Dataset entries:
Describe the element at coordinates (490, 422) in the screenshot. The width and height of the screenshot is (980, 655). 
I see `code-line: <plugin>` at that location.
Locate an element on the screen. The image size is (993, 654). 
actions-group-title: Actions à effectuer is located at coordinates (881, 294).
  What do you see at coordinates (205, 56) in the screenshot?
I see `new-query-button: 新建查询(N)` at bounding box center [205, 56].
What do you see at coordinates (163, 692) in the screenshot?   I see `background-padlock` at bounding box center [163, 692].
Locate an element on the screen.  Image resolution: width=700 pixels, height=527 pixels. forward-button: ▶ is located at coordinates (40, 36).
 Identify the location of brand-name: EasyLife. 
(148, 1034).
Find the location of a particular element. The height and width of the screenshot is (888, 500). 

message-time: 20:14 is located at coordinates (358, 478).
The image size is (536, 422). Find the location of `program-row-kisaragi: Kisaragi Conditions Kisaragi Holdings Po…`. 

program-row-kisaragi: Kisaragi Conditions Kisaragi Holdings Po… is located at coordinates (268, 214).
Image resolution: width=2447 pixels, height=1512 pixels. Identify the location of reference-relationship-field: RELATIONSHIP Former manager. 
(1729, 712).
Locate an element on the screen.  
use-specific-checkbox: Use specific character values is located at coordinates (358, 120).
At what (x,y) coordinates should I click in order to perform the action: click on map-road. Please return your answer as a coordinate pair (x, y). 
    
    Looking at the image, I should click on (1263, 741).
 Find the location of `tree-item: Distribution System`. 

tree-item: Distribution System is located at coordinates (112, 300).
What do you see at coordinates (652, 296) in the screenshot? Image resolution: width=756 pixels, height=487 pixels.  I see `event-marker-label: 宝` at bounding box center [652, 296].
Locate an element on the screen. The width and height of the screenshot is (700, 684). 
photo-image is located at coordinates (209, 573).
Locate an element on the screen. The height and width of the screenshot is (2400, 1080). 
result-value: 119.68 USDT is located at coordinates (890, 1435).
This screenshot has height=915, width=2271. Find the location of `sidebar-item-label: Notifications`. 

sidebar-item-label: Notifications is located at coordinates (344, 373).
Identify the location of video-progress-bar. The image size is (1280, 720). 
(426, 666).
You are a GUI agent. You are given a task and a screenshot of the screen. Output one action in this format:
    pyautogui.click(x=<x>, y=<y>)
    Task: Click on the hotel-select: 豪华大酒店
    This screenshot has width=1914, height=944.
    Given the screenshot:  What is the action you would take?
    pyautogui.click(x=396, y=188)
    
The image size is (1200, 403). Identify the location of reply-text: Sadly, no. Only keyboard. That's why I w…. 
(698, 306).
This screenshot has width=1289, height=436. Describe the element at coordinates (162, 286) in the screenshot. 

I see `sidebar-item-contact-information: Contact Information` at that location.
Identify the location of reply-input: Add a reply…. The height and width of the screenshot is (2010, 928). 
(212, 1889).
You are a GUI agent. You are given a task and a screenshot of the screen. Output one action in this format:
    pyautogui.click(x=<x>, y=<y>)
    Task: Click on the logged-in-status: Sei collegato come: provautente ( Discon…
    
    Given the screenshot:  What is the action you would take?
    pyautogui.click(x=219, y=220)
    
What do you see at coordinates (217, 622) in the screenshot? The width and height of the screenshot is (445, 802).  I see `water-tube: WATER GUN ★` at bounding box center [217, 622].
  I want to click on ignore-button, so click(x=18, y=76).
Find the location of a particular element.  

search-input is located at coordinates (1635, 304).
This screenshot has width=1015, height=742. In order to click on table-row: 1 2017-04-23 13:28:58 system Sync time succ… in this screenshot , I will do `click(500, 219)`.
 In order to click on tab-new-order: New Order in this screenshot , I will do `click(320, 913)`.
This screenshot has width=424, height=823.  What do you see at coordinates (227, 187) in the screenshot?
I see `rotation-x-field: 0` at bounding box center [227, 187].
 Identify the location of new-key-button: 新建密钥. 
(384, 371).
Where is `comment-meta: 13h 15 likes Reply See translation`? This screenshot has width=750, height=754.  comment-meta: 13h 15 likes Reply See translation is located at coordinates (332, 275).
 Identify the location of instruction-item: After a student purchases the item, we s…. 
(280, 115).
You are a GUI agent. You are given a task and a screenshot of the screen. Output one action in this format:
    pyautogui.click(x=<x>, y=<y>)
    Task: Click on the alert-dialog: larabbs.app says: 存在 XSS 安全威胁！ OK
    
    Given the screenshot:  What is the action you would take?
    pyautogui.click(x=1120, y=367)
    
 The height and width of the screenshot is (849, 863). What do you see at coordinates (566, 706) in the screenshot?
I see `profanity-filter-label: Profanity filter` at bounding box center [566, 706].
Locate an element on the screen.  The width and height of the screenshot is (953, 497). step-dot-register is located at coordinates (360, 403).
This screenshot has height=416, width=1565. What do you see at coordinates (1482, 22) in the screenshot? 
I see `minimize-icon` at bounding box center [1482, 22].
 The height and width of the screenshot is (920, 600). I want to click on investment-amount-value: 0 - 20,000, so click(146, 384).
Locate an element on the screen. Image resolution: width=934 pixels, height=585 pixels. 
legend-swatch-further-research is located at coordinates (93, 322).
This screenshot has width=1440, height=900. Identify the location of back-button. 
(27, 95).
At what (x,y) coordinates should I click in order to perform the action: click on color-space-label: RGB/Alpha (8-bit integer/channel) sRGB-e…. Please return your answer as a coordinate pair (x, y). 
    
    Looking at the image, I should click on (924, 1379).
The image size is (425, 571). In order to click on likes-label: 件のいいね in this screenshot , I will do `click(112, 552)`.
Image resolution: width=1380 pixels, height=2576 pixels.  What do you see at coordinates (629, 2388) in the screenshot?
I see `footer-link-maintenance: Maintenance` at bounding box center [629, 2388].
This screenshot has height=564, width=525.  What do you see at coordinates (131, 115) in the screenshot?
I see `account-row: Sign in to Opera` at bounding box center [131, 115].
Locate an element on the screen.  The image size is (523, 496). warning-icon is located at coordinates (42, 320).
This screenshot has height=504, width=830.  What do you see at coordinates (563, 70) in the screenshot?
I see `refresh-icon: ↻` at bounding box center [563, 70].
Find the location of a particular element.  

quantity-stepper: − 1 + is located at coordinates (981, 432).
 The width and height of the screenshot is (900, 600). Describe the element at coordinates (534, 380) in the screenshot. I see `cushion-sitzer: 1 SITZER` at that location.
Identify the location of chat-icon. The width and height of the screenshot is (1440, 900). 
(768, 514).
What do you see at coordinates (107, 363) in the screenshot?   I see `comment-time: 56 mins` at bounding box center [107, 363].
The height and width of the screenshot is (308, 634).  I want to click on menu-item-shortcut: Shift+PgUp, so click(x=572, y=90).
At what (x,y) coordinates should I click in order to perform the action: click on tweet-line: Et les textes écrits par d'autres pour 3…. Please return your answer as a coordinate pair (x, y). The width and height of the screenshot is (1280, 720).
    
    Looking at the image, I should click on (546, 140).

* _What to do_
Extract every line of the dataset entries above and reproduce each one verbatim, from the first entry to the last.

* _Response area_
Describe the element at coordinates (490, 422) in the screenshot. The width and height of the screenshot is (980, 655). 
I see `code-line: <plugin>` at that location.
Locate an element on the screen. The image size is (993, 654). 
actions-group-title: Actions à effectuer is located at coordinates (881, 294).
  What do you see at coordinates (205, 56) in the screenshot?
I see `new-query-button: 新建查询(N)` at bounding box center [205, 56].
What do you see at coordinates (163, 692) in the screenshot?   I see `background-padlock` at bounding box center [163, 692].
Locate an element on the screen.  Image resolution: width=700 pixels, height=527 pixels. forward-button: ▶ is located at coordinates (40, 36).
 Identify the location of brand-name: EasyLife. 
(148, 1034).
Find the location of a particular element. The height and width of the screenshot is (888, 500). 

message-time: 20:14 is located at coordinates (358, 478).
The image size is (536, 422). Find the location of `program-row-kisaragi: Kisaragi Conditions Kisaragi Holdings Po…`. 

program-row-kisaragi: Kisaragi Conditions Kisaragi Holdings Po… is located at coordinates (268, 214).
Image resolution: width=2447 pixels, height=1512 pixels. Identify the location of reference-relationship-field: RELATIONSHIP Former manager. 
(1729, 712).
Locate an element on the screen.  
use-specific-checkbox: Use specific character values is located at coordinates (358, 120).
At what (x,y) coordinates should I click in order to perform the action: click on map-road. Please return your answer as a coordinate pair (x, y). 
    
    Looking at the image, I should click on (1263, 741).
 Find the location of `tree-item: Distribution System`. 

tree-item: Distribution System is located at coordinates (112, 300).
What do you see at coordinates (652, 296) in the screenshot? Image resolution: width=756 pixels, height=487 pixels.  I see `event-marker-label: 宝` at bounding box center [652, 296].
Locate an element on the screen. The width and height of the screenshot is (700, 684). 
photo-image is located at coordinates (209, 573).
Locate an element on the screen. The height and width of the screenshot is (2400, 1080). 
result-value: 119.68 USDT is located at coordinates (890, 1435).
This screenshot has height=915, width=2271. Find the location of `sidebar-item-label: Notifications`. 

sidebar-item-label: Notifications is located at coordinates (344, 373).
Identify the location of video-progress-bar. The image size is (1280, 720). 
(426, 666).
You are a GUI agent. You are given a task and a screenshot of the screen. Output one action in this format:
    pyautogui.click(x=<x>, y=<y>)
    Task: Click on the hotel-select: 豪华大酒店
    This screenshot has width=1914, height=944.
    Given the screenshot:  What is the action you would take?
    pyautogui.click(x=396, y=188)
    
The image size is (1200, 403). Identify the location of reply-text: Sadly, no. Only keyboard. That's why I w…. 
(698, 306).
This screenshot has width=1289, height=436. Describe the element at coordinates (162, 286) in the screenshot. 

I see `sidebar-item-contact-information: Contact Information` at that location.
Identify the location of reply-input: Add a reply…. The height and width of the screenshot is (2010, 928). 
(212, 1889).
You are a GUI agent. You are given a task and a screenshot of the screen. Output one action in this format:
    pyautogui.click(x=<x>, y=<y>)
    Task: Click on the logged-in-status: Sei collegato come: provautente ( Discon…
    
    Given the screenshot:  What is the action you would take?
    pyautogui.click(x=219, y=220)
    
What do you see at coordinates (217, 622) in the screenshot? The width and height of the screenshot is (445, 802).  I see `water-tube: WATER GUN ★` at bounding box center [217, 622].
  I want to click on ignore-button, so click(x=18, y=76).
Find the location of a particular element.  

search-input is located at coordinates (1635, 304).
This screenshot has width=1015, height=742. In order to click on table-row: 1 2017-04-23 13:28:58 system Sync time succ… in this screenshot , I will do `click(500, 219)`.
 In order to click on tab-new-order: New Order in this screenshot , I will do `click(320, 913)`.
This screenshot has width=424, height=823.  What do you see at coordinates (227, 187) in the screenshot?
I see `rotation-x-field: 0` at bounding box center [227, 187].
 Identify the location of new-key-button: 新建密钥. 
(384, 371).
Where is `comment-meta: 13h 15 likes Reply See translation`? This screenshot has width=750, height=754.  comment-meta: 13h 15 likes Reply See translation is located at coordinates (332, 275).
 Identify the location of instruction-item: After a student purchases the item, we s…. 
(280, 115).
You are a GUI agent. You are given a task and a screenshot of the screen. Output one action in this format:
    pyautogui.click(x=<x>, y=<y>)
    Task: Click on the alert-dialog: larabbs.app says: 存在 XSS 安全威胁！ OK
    
    Given the screenshot:  What is the action you would take?
    pyautogui.click(x=1120, y=367)
    
 The height and width of the screenshot is (849, 863). What do you see at coordinates (566, 706) in the screenshot?
I see `profanity-filter-label: Profanity filter` at bounding box center [566, 706].
Locate an element on the screen.  The width and height of the screenshot is (953, 497). step-dot-register is located at coordinates (360, 403).
This screenshot has height=416, width=1565. What do you see at coordinates (1482, 22) in the screenshot? 
I see `minimize-icon` at bounding box center [1482, 22].
 The height and width of the screenshot is (920, 600). I want to click on investment-amount-value: 0 - 20,000, so click(146, 384).
Locate an element on the screen. Image resolution: width=934 pixels, height=585 pixels. 
legend-swatch-further-research is located at coordinates (93, 322).
This screenshot has width=1440, height=900. Identify the location of back-button. 
(27, 95).
At what (x,y) coordinates should I click in order to perform the action: click on color-space-label: RGB/Alpha (8-bit integer/channel) sRGB-e…. Please return your answer as a coordinate pair (x, y). 
    
    Looking at the image, I should click on (924, 1379).
The image size is (425, 571). In order to click on likes-label: 件のいいね in this screenshot , I will do `click(112, 552)`.
Image resolution: width=1380 pixels, height=2576 pixels.  What do you see at coordinates (629, 2388) in the screenshot?
I see `footer-link-maintenance: Maintenance` at bounding box center [629, 2388].
This screenshot has height=564, width=525.  What do you see at coordinates (131, 115) in the screenshot?
I see `account-row: Sign in to Opera` at bounding box center [131, 115].
Locate an element on the screen.  The image size is (523, 496). warning-icon is located at coordinates (42, 320).
This screenshot has height=504, width=830.  What do you see at coordinates (563, 70) in the screenshot?
I see `refresh-icon: ↻` at bounding box center [563, 70].
Find the location of a particular element.  

quantity-stepper: − 1 + is located at coordinates (981, 432).
 The width and height of the screenshot is (900, 600). Describe the element at coordinates (534, 380) in the screenshot. I see `cushion-sitzer: 1 SITZER` at that location.
Identify the location of chat-icon. The width and height of the screenshot is (1440, 900). 
(768, 514).
What do you see at coordinates (107, 363) in the screenshot?   I see `comment-time: 56 mins` at bounding box center [107, 363].
The height and width of the screenshot is (308, 634).  I want to click on menu-item-shortcut: Shift+PgUp, so click(x=572, y=90).
At what (x,y) coordinates should I click in order to perform the action: click on tweet-line: Et les textes écrits par d'autres pour 3…. Please return your answer as a coordinate pair (x, y). The width and height of the screenshot is (1280, 720).
    
    Looking at the image, I should click on (546, 140).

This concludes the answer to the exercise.